Challenge — Rewrite every one of the records as a numbered list, leaving out the blank lines.

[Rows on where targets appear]
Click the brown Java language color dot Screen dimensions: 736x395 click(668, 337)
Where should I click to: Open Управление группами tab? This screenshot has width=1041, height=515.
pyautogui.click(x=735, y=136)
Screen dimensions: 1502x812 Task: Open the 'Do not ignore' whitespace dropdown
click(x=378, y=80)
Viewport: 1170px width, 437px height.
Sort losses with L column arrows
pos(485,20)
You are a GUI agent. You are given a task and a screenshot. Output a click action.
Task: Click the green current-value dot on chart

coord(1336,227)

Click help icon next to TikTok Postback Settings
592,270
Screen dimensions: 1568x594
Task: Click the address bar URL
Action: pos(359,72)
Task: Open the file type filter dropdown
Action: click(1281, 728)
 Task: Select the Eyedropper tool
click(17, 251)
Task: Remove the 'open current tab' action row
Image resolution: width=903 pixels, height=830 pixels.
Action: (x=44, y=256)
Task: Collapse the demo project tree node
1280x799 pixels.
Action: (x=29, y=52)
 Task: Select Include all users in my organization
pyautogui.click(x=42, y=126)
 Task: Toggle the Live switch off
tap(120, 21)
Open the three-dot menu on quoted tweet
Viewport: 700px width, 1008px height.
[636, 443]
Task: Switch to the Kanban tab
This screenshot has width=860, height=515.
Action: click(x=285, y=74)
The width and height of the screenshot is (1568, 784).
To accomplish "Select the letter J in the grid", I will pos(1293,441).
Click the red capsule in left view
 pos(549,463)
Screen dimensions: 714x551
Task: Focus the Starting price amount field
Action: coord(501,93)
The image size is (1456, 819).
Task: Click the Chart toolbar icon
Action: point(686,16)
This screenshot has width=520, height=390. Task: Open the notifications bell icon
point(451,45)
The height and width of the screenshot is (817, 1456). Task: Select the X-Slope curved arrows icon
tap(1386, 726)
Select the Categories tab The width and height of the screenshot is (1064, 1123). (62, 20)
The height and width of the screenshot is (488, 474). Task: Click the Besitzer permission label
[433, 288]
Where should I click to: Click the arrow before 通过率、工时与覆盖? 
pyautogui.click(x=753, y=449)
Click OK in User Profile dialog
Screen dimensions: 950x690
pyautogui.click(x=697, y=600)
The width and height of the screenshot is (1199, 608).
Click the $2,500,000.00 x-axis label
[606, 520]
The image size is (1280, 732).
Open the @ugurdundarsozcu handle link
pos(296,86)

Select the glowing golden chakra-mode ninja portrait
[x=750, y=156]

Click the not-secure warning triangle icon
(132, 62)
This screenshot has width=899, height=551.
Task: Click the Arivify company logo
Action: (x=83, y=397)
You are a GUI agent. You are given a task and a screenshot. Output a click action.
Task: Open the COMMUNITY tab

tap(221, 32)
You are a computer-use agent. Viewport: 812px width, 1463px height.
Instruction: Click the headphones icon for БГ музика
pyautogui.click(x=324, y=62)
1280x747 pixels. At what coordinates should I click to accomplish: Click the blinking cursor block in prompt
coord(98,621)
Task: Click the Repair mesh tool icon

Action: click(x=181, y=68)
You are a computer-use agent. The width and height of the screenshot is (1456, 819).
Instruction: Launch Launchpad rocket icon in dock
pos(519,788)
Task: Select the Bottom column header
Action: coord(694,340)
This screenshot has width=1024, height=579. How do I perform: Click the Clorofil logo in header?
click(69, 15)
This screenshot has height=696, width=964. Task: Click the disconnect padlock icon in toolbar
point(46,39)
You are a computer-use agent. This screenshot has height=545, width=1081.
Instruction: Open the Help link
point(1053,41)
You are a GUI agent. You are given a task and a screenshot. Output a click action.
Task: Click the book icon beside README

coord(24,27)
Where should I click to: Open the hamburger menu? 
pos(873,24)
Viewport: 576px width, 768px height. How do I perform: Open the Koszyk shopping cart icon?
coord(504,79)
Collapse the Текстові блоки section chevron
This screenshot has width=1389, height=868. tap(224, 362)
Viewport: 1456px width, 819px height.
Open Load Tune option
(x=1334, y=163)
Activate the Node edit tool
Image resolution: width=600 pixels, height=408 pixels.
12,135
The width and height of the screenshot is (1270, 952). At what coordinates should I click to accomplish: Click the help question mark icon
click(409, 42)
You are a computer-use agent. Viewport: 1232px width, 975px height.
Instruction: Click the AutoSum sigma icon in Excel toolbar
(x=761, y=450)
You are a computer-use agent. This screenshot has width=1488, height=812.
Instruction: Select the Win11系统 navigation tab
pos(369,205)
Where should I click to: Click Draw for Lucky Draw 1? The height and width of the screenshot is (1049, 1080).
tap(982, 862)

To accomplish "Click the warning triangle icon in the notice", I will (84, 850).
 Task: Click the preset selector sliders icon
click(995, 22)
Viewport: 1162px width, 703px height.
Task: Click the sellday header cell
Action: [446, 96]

Finished task —
1. Click the brown Java language color dot Screen dimensions: 736x395 click(668, 337)
2. Where should I click to: Open Управление группами tab? This screenshot has width=1041, height=515.
3. pyautogui.click(x=735, y=136)
4. Screen dimensions: 1502x812 Task: Open the 'Do not ignore' whitespace dropdown
5. click(x=378, y=80)
6. Viewport: 1170px width, 437px height.
7. Sort losses with L column arrows
8. pos(485,20)
9. You are a GUI agent. You are given a task and a screenshot. Output a click action.
10. Task: Click the green current-value dot on chart
11. coord(1336,227)
12. Click help icon next to TikTok Postback Settings
13. 592,270
14. Screen dimensions: 1568x594
15. Task: Click the address bar URL
16. Action: pos(359,72)
17. Task: Open the file type filter dropdown
18. Action: click(1281, 728)
19.  Task: Select the Eyedropper tool
20. click(17, 251)
21. Task: Remove the 'open current tab' action row
22. Image resolution: width=903 pixels, height=830 pixels.
23. Action: (x=44, y=256)
24. Task: Collapse the demo project tree node
25. 1280x799 pixels.
26. Action: (x=29, y=52)
27.  Task: Select Include all users in my organization
28. pyautogui.click(x=42, y=126)
29.  Task: Toggle the Live switch off
30. tap(120, 21)
31. Open the three-dot menu on quoted tweet
32. Viewport: 700px width, 1008px height.
33. [636, 443]
34. Task: Switch to the Kanban tab
35. This screenshot has width=860, height=515.
36. Action: click(x=285, y=74)
37. The width and height of the screenshot is (1568, 784).
38. To accomplish "Select the letter J in the grid", I will pos(1293,441).
39. Click the red capsule in left view
40.  pos(549,463)
41. Screen dimensions: 714x551
42. Task: Focus the Starting price amount field
43. Action: coord(501,93)
44. The image size is (1456, 819).
45. Task: Click the Chart toolbar icon
46. Action: point(686,16)
47. This screenshot has width=520, height=390. Task: Open the notifications bell icon
48. point(451,45)
49. The height and width of the screenshot is (817, 1456). Task: Select the X-Slope curved arrows icon
50. tap(1386, 726)
51. Select the Categories tab The width and height of the screenshot is (1064, 1123). (62, 20)
52. The height and width of the screenshot is (488, 474). Task: Click the Besitzer permission label
53. [433, 288]
54. Where should I click to: Click the arrow before 通过率、工时与覆盖? 
55. pyautogui.click(x=753, y=449)
56. Click OK in User Profile dialog
57. Screen dimensions: 950x690
58. pyautogui.click(x=697, y=600)
59. The width and height of the screenshot is (1199, 608).
60. Click the $2,500,000.00 x-axis label
61. [606, 520]
62. The image size is (1280, 732).
63. Open the @ugurdundarsozcu handle link
64. pos(296,86)
65. Select the glowing golden chakra-mode ninja portrait
66. [x=750, y=156]
67. Click the not-secure warning triangle icon
68. (132, 62)
69. This screenshot has width=899, height=551.
70. Task: Click the Arivify company logo
71. Action: (x=83, y=397)
72. You are a GUI agent. You are given a task and a screenshot. Output a click action.
73. Task: Open the COMMUNITY tab
74. tap(221, 32)
75. You are a computer-use agent. Viewport: 812px width, 1463px height.
76. Instruction: Click the headphones icon for БГ музика
77. pyautogui.click(x=324, y=62)
78. 1280x747 pixels. At what coordinates should I click to accomplish: Click the blinking cursor block in prompt
79. coord(98,621)
80. Task: Click the Repair mesh tool icon
81. Action: click(x=181, y=68)
82. You are a computer-use agent. The width and height of the screenshot is (1456, 819).
83. Instruction: Launch Launchpad rocket icon in dock
84. pos(519,788)
85. Task: Select the Bottom column header
86. Action: coord(694,340)
87. This screenshot has width=1024, height=579. How do I perform: Click the Clorofil logo in header?
88. click(69, 15)
89. This screenshot has height=696, width=964. Task: Click the disconnect padlock icon in toolbar
90. point(46,39)
91. You are a computer-use agent. This screenshot has height=545, width=1081.
92. Instruction: Open the Help link
93. point(1053,41)
94. You are a GUI agent. You are given a task and a screenshot. Output a click action.
95. Task: Click the book icon beside README
96. coord(24,27)
97. Where should I click to: Open the hamburger menu? 
98. pos(873,24)
99. Viewport: 576px width, 768px height. How do I perform: Open the Koszyk shopping cart icon?
100. coord(504,79)
101. Collapse the Текстові блоки section chevron
102. This screenshot has width=1389, height=868. tap(224, 362)
103. Viewport: 1456px width, 819px height.
104. Open Load Tune option
105. (x=1334, y=163)
106. Activate the Node edit tool
107. Image resolution: width=600 pixels, height=408 pixels.
108. 12,135
109. The width and height of the screenshot is (1270, 952). At what coordinates should I click to accomplish: Click the help question mark icon
110. click(409, 42)
111. You are a computer-use agent. Viewport: 1232px width, 975px height.
112. Instruction: Click the AutoSum sigma icon in Excel toolbar
113. (x=761, y=450)
114. You are a computer-use agent. This screenshot has width=1488, height=812.
115. Instruction: Select the Win11系统 navigation tab
116. pos(369,205)
117. Where should I click to: Click Draw for Lucky Draw 1? The height and width of the screenshot is (1049, 1080).
118. tap(982, 862)
119. To accomplish "Click the warning triangle icon in the notice", I will (84, 850).
120.  Task: Click the preset selector sliders icon
121. click(995, 22)
122. Viewport: 1162px width, 703px height.
123. Task: Click the sellday header cell
124. Action: [446, 96]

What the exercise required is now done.